Het infame jongenshuis ‘Welkom’ aan de
Weerdjesstraat in Arnhem was één van de vele instellingen binnen de Nederlandse
jeugdzorg waar grove wantoestanden heersten; slachtoffers konden de afgelopen
jaren gebruik maken van een compensatieregeling naar aanleiding van onderzoek door de Commissie De Winter. ‘Welkom’ is in 1973 ontmanteld, minstens een halve
eeuw te laat.
misstanden jeugdzorg * jaren zeventig * tegencultuur * kraakbeweging
‘Welkom’
komt ook aan de orde in mijn recente boek De vlucht naar boven. Tegenculturenin Nederland in de jaren zestig en zeventig, en wel in hoofdstuk 12: ‘Pincet
of nijptang? Hulp en zorg en de gerijpte subcultuur’ (pag. 212-232). De ‘barbarij
van Welkom’ wordt hierin beschreven op pag. 228-231 onder het kopje 'Welkom in Welkom', ook de titel van een manuscript waaraan ik heb gewerkt. Het e-boek daarvan is hier beschikbaar, de uitgave als paperback is hier te vinden.

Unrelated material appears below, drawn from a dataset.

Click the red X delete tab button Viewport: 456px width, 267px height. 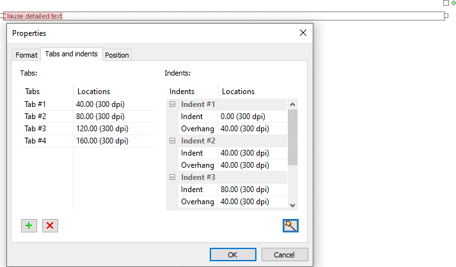click(50, 225)
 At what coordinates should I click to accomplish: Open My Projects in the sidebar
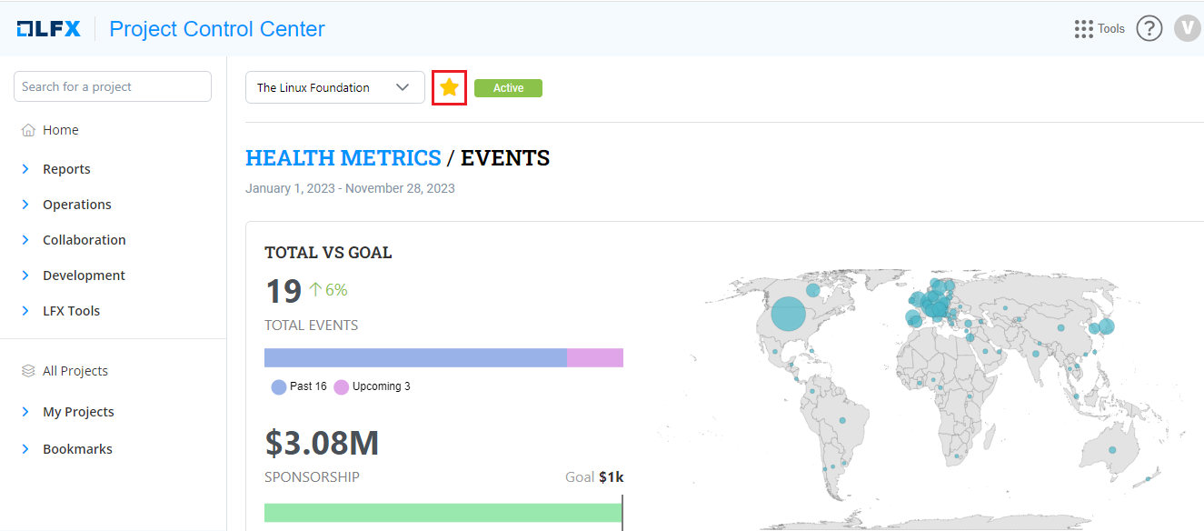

Afgelopen zomer stuitte ik op enkele
krantenartikelen van een halve eeuw eerder, namelijk uit 1973. Allereerst vond
ik ‘Arnhemse hippies zitten goed. Nieuw leven in de cel’ in het Algemeen
Dagblad van 21 juli 1973; tien dagen eerder kwam Het Parool al met
een verhaal over hetzelfde onderwerp: ‘Oude gevangenis voor krakers ideaal
tehuis’.
‘Haast onvoorstelbaar’
Het artikel in AD meldt dat een
groep hippe Arnhemse jongeren als nieuwste tijdverdrijf vrijwillig achter de
tralies verblijft, door beslag te leggen op een ‘overjarige jeugdgevangenis, die
sinds enkele maanden leeg stond’. Ze zijn bezig om de ‘erbarmelijk kale
en donkere cellen’ om te toveren tot plezierige leefruimten. ‘Het is haast
onvoorstelbaar dat hier zo kortgeleden nog jeugdige boefjes als ratten in de
val zaten,’ schrijft de anonieme verslaggever met een effectrijk
timmermanspotlood.
De voorman van ‘het peloton beroepspandenkrakers’ is de
folksinger George Moningka (23), die met zo’n dertig medestanders in de
gebouwen is getrokken (36 volgens Het Parool). ‘Zwervend door de stad
had ik ontdekt dat deze gevangenis niet meer werd gebruikt. Het kon niet anders
of dit pand moest voor ons een soort paradijs op aarde zijn.’ De hoofdingang
werd ’s nachts geforceerd. Door het lawaai gewekte omwonenden alarmeerden echter
de politie en binnen tien minuten belandden de krakers weer op straat.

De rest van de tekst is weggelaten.